Pulvérisation de mots de passe
En clair
Plutôt que d'essayer mille mots de passe sur votre compte, l'attaquant en essaie un seul — très courant — sur mille comptes. Aucun compte n'est bloqué, parce qu'aucun n'a subi plus d'une tentative.
Ce que cherche l'attaquant : prendre le contrôle d'un compte.
Définition
La pulvérisation de mots de passe consiste à tester un très petit nombre de mots de passe très répandus sur un très grand nombre de comptes, de façon à rester sous le seuil de tentatives qui déclencherait un verrouillage.
Comment ça fonctionne
Les protections d'un service comptent les échecs par compte : trois ou cinq essais ratés, et l'accès se bloque. L'attaquant inverse donc la boucle.

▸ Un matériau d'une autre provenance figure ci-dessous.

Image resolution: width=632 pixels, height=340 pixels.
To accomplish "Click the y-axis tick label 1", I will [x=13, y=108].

Il part d'une liste de comptes — souvent des adresses professionnelles, dont la forme est prévisible à partir de l'organigramme — et teste un seul mot de passe sur toute la liste, puis attend, puis en teste un deuxième. Les mots de passe choisis ne sont pas aléatoires : ce sont ceux que les politiques de sécurité produisent mécaniquement, une saison suivie de l'année, le nom de l'entreprise suivi d'un point d'exclamation, ou le motif du clavier que tout le monde tape quand on exige un changement trimestriel. Il suffit d'un seul compte pour entrer, et dans une organisation de plusieurs centaines de personnes, il y en a presque toujours un.

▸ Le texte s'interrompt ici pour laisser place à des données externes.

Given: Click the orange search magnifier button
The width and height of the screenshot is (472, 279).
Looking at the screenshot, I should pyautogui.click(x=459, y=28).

Sur quoi cette attaque s'appuie
Comprendre ces ressorts vaut mieux que retenir cent fiches : c'est ce qui permet de reconnaître une arnaque que personne n'a encore décrite.
Signaux d'alerte
- Connexions réussies depuis un lieu ou un appareil inhabituel sur un compte peu utilisé
- Vague d'échecs d'authentification répartis sur de nombreux comptes, visible côté administrateur
- Compte de service ou boîte partagée, sans double authentification, utilisé à des heures anormales
- Politique interne imposant un changement fréquent, qui pousse aux mots de passe à motif
- Adresses professionnelles construites selon un format devinable et publiées en ligne
Comment vérifier
Côté utilisateur, l'historique de connexion du compte est le seul indice : une connexion réussie que vous ne reconnaissez pas. Côté organisation, la signature est un taux d'échec faible mais très étalé, invisible si l'on ne surveille que les comptes pris isolément. Les comptes de service et les boîtes partagées sont à vérifier en premier : ce sont ceux que personne ne surveille.
Que faire
Ne construisez pas votre mot de passe sur un motif — saison, année, nom de l'entreprise, suite du clavier — même s'il satisfait les règles de complexité affichées. Une phrase longue et sans rapport avec vous résiste, là où « Automne2026! » figure dans toutes les listes. Activez la double authentification, qui rend la réussite d'un essai insuffisante.
Si c'est déjà arrivé
Changez le mot de passe du compte et de tous ceux qui partageaient le même motif, pas seulement le même mot. Révoquez les sessions actives, vérifiez les règles de transfert de la messagerie et les autorisations d'applications tierces. En organisation, l'incident concerne rarement un seul compte : demandez une vérification sur l'ensemble du domaine plutôt que sur le vôtre.
Questions fréquentes
- Mon mot de passe respectait toutes les règles de complexité.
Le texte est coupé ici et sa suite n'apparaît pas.